Can we have a sequence of transitive sets $\langle\mathcal V_0, \mathcal V_1, \mathcal V_2,...\rangle$, all modeling $\sf ZF$, such that $\mathcal P(V_n) \subset \mathcal V_{n+1}$, and the cardinality of each is inaccessible from the cardinalities of the sets preceding it, and where choice fails inside each one of them, yet each successor set $\mathcal V_{n+1}$ proves choice externally over its predecessor $\mathcal V_n$?

Formal workup:

Add a primitive total unary function symbol $\mathcal V$ to the language of set theory; as a notation we shall write $\mathcal V(x)$ as $\mathcal V_x$. To all axioms of $\sf ZF$ [in language $\{=,\in\}$], add the following axioms:

**Restriction:** $\forall x: x \not \in \omega \to \mathcal V_x= \emptyset$

**Modeling:** if $\phi$ is an axiom of $\sf ZF\neg C$, then: $\forall n \in \omega: \phi^{\mathcal V_n}$

**Transitivity:** $\forall n \in \omega: \mathcal V_n \text { is transitive}$

**Power :** $\forall n \forall x: n \in \omega \land x \subseteq \mathcal V_n \to x \in \mathcal V_{n+1}$

**Inaccessibility:** $\forall n \in \omega: \operatorname {icc}( |\mathcal V_n |)$

**Choice:** $\forall n \in \omega: \forall x \in \mathcal V_n \exists f \in \mathcal V_{n+1}: \\\operatorname {dom}(f)=x \setminus \{\emptyset\} \land \forall m \, (f(m) \in m ) $

Where for every $\Phi$ set of sentences, $[\Phi]^X$ is the relativization of all quantifiers in elements of $\Phi$ to $X$; and $``\operatorname {icc..}\!\!"$ stands for *".. is inaccessible"*, $``| \ |\!\!"$ stands for cardinality defined after Scott's.

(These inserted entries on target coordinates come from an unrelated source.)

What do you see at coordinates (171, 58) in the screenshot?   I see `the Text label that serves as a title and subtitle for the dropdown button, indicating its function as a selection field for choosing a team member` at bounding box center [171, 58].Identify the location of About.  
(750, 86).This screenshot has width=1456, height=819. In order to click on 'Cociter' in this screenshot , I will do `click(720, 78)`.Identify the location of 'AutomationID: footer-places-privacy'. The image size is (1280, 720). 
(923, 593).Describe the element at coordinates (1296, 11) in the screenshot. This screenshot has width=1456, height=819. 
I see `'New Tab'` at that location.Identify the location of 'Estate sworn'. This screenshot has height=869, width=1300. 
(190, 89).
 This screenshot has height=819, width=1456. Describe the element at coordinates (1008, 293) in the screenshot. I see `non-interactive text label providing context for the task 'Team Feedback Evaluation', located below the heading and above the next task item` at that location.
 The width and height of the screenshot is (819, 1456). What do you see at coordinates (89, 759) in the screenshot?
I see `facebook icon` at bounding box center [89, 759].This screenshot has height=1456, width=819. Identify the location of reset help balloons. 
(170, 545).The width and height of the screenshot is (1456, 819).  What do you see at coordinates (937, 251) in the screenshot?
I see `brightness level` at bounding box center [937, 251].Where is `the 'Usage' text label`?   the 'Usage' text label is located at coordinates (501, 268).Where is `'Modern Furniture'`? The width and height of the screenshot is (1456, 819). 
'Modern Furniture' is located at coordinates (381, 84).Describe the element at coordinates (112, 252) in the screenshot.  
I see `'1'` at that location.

This means that the cardinality of each $\mathcal V_n$ is not reachable by set unions and powering from below, i.e. it is strictly larger than the cardinality of any set union of a set of strictly smaller cardinality whose elements are of strictly smaller cardinalities, and it is strictly larger than the cardinality of the power set of any set of a strictly smaller cardinality.